The 23 SSR markers were analyzed using four sets of multiplex PCR reactions. Each multiplex was carefully assembled according to the compatibility of the SSRs during PCR and the molecular size of their amplicons. The forward primer of the SSR markers was labelled with one of the four fluorescent dyes, carboxy fluorescein (FAM), carboxytetramethylrhodamine (TAMRA), hexachloro-6-carboxyfluorescein (HEX) and ROX (carboxy-X-rhodamine). Multiplex PCRs were performed in a 11 µl volume containing approximately 20–50 ng template DNA, 0.4 pmol of each primer, and 5 µl Multiplex PCR Master Mix (QIAGEN Multiplex PCR Kit, Qiagen). Reactions were performed in an ABI 9700 thermocycler with an initial denaturation step of 15 min at 95°C, followed by 35 cycles of 95°C for 30 s, 57°C for 90 s and 72°C for 70 s, and a final extension at 60°C for 30 min. For PCR fragment size determinations, 0.25 µl of an internal size standard (Liz-500, LIZ) was mixed with 1 µl of diluted PCR product (1/100) and 9 µl formamide. The mixture was heated at 94°C for 3 minutes and then cooled within icy water. Electrophoresis was carried out on an ABI 3130×l genetic analyzer (Applied Biosystems). Analyses were performed using the Genemapper 4.0 software.

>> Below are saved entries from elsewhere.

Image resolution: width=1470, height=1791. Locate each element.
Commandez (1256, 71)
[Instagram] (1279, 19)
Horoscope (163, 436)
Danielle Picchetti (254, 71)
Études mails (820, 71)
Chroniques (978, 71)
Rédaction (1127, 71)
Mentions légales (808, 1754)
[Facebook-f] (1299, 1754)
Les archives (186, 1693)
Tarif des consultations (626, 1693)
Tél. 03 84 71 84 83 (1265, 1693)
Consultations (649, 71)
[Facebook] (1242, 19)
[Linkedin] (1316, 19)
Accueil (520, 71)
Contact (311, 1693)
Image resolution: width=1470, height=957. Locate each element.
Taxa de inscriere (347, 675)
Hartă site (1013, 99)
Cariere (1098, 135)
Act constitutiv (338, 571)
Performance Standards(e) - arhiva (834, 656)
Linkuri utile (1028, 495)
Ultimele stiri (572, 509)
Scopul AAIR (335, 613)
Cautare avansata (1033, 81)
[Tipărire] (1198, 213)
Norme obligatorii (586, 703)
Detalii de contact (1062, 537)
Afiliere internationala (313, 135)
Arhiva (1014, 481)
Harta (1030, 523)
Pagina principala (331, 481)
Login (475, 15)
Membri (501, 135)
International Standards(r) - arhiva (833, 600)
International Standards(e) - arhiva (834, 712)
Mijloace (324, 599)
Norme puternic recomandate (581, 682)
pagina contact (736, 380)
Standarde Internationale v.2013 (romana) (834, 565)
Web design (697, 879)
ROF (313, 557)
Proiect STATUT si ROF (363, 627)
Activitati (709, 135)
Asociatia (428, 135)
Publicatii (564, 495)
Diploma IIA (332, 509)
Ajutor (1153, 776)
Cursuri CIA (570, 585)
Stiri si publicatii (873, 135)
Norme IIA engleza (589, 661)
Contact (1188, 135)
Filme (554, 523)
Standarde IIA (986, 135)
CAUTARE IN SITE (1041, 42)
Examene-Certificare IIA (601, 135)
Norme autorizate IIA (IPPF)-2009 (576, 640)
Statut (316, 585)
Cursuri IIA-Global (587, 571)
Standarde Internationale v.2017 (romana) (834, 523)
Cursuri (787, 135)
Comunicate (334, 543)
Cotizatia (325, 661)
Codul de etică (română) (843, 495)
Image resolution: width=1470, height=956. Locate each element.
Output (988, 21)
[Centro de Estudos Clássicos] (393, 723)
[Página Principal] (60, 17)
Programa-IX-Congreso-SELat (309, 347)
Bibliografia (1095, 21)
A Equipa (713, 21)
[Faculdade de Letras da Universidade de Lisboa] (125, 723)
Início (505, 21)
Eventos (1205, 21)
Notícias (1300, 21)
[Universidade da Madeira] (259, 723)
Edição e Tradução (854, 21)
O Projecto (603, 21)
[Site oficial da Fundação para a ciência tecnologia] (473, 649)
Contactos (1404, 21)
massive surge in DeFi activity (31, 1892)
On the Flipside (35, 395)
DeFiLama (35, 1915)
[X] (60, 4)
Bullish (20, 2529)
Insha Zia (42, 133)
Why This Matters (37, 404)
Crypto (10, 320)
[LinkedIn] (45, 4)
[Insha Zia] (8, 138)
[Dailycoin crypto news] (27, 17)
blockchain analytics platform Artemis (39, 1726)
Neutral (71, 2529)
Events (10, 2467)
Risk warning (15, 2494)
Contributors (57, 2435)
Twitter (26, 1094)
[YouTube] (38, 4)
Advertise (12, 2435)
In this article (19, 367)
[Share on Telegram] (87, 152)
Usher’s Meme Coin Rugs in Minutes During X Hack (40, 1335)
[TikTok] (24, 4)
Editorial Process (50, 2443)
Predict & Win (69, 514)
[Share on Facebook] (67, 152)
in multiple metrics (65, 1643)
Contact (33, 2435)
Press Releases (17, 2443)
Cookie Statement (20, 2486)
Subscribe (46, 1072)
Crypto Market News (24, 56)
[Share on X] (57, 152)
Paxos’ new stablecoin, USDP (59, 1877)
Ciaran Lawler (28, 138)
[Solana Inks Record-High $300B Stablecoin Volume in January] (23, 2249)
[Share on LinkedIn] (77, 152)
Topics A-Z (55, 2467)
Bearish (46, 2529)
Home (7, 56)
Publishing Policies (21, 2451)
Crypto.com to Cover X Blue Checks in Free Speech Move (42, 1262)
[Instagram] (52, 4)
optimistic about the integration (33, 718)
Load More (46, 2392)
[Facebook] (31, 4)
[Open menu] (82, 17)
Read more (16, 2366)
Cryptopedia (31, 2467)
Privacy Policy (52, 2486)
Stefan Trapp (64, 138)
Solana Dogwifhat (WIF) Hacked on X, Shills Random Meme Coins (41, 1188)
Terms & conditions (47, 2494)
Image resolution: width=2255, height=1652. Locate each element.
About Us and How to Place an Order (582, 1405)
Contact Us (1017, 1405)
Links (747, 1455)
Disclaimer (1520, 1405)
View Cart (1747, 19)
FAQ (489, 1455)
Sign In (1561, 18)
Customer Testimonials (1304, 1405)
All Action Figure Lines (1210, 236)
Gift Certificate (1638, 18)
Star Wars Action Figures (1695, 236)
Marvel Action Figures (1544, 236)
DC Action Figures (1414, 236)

The model-based program STRUCTURE  was used to infer population structure and to identify hybrid forms. In order to identify the number of populations (K) capturing the major structure in the data, we used a burn-in period of 10,000 Markov Chain Monte Carlo iterations and 100,000 run length, an admixture model following Hardy-Weinberg equilibrium and correlated allele frequencies as well as independent loci for each run. Three independent runs were performed for each simulated value of K, ranging from 1 to 20. Subsequently, an Pr(X|K) index with respect to each K was used to calculate ΔK using the formula described by Evanno et al. . The optimal K depends on the first peak of ÄΔK = |L″(K)|/s[Pr(x|k)], where (|L″(K)| denotes the absolute value of the second order rate of change of Pr(X|K), and s[Pr(x|k)] the standard deviation of the Pr(X|K)).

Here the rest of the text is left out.